___ EXERCISE INPUTS
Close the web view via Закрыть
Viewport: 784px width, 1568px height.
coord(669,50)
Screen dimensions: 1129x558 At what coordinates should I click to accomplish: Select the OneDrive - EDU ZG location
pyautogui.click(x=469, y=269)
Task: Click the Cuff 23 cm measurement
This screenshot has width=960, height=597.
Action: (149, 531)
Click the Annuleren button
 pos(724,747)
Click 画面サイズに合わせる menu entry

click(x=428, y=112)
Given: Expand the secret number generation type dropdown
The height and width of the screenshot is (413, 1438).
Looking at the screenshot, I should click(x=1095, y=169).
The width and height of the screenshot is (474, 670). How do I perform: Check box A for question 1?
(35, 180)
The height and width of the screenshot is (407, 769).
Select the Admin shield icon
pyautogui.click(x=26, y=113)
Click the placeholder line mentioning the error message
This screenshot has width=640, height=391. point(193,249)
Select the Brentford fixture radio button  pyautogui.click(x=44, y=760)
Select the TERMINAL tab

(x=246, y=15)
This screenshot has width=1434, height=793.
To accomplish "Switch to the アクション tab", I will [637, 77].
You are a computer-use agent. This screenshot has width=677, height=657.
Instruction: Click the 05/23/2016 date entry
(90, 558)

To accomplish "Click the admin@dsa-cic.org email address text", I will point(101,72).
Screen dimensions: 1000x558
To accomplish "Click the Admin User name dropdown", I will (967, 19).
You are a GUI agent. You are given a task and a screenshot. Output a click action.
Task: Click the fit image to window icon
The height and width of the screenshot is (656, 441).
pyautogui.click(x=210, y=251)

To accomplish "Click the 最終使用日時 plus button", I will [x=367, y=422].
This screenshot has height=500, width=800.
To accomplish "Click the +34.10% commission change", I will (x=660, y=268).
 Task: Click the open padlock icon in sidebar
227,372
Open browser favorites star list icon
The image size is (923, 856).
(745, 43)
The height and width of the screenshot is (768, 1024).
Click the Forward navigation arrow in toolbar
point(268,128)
______
▶ [AIM OF THE TASK] Go through the entries line by line and count those with "agent". Give only the count.

▶ [RESPONSE] 2